Di luar proyek tersebut, Deputi Kemenko Maritim Bidang Koordinasi Infrastruktur Ridwan Djamaluddin mengatakan, sejak setahun lalu pemerintah telah menjalin komunikasi yang konstruktif dengan China, untuk kerja sama lanjutan pada proyek-proyek infrastruktur lain hingga senilai USD 60 miliar.
“Indonesia telah mengusulkan proyek-proyek potensial di seluruh nusantara. Para pejabat dan ahli dari China juga telah berkeliling ke berbagai daerah untuk mencari proyek-proyek yang akan didanai skema OBOR,” katanya kepada Reuters dalam sebuah wawancara.
OBOR merupakan kerja sama ekonomi China, untuk menancapkan pengaruh global di berbagai negara Asia, Afrika dan Eropa.
Proyek-proyek yang ditawarkan Indonesia antara lain, empat Pembangkit Listrik Tenaga Air (PLTA) senilai USD 35 miliar di Provinsi Kalimantan Utara.
Mengutip media China, Reuters mengungkapkan pada Oktober lalu, Power Construction Corp of China (PowerChina) dan Indonesia Kayan Hydro Energy telah menandatangani kontrak senilai USD 17,8 miliar.

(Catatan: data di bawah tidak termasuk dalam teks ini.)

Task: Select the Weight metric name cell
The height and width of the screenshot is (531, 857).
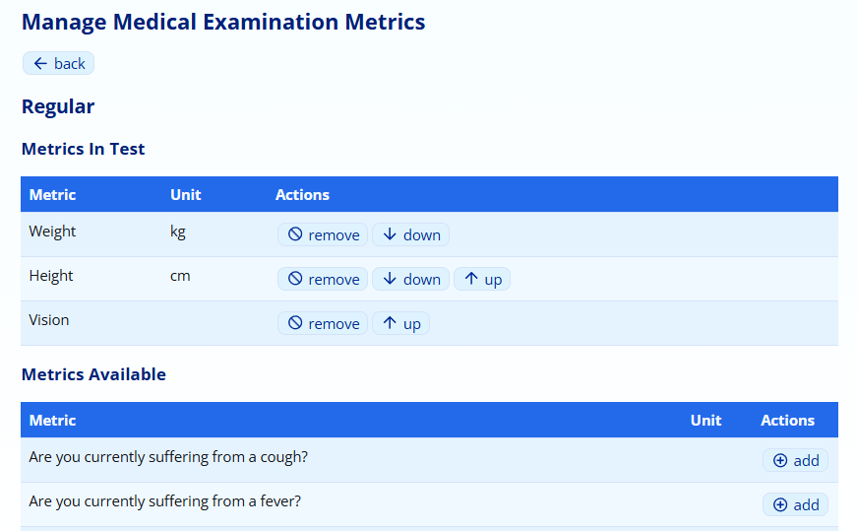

Kontrak itu untuk kerja sama tahap awal, berupa pengadaan dan konstruksi untuk salah satu PLTA.
Tawaran investasi Indonesia bagi Cina, juga meliputi proyek pembangkit listrik mulut-tambang, pembangunan kawasan industri, pelabuhan dan infrastruktur lainnya di Provinsi Kalimantan Tengah, Sumatra Utara, Sulawesi Utara dan di pulau resor Bali.
“Kami sepenuhnya sadar bahwa kami tidak boleh membiarkan kerja sama ini berakhir dengan buruk,” ujar Ridwan. “Negara-negara lain telah dipaksa untuk membayar kembali pinjaman, hingga akhirnya terpaksa melepaskan aset mereka. Kami tidak ingin itu terjadi di Indonesia,” ungkapnya.

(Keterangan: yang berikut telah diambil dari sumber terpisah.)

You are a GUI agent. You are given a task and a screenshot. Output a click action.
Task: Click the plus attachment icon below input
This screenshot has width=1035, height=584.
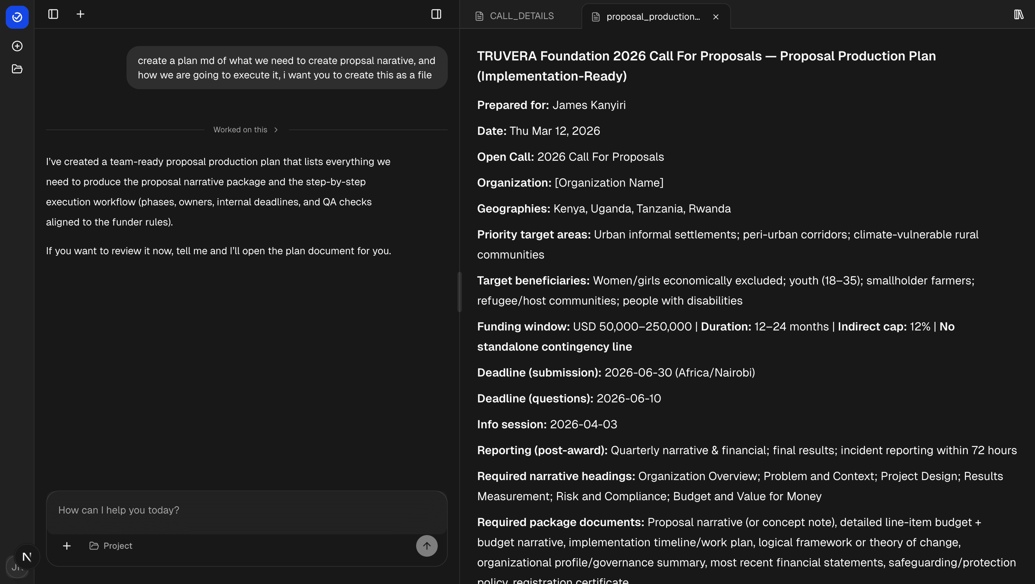67,546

Cina sedang berada dalam ambisi untuk memperoleh pengaruh ekonomi dan politik di seluruh dunia. Hal itu dilakukan dengan cara mengguyurkan miliaran dolar pinjaman lunak kepada negara-negara berkembang.
Uang ini digunakan untuk membangun proyek infrastruktur besar yang sangat dibutuhkan.
Tetapi apa yang terjadi ketika negara-negara miskin ini tidak dapat membayar utangnya kepada Cina?
Para ahli memperingatkan bahwa Cina menggunakan pinjaman sebagai bentuk jebakan, yang memungkinkan Cina untuk mendapatkan pengaruh dan kekuatan di seluruh dunia.
Sejumlah negara, dipicu oleh kasus Srilanka tahun lalu, mulai melepaskan diri dari ketergantungan mereka pada pinjaman Cina.
Nepal dan Pakistan misalnya telah membatalkan proyek-proyek infrastruktur pada tahun 2017.
Pada tahun 2011, Tajikistan dilaporkan menyerahkan tanah di perbatasannya yang disengketakan dengan Cina untuk membayar sebagian dari hutangnya.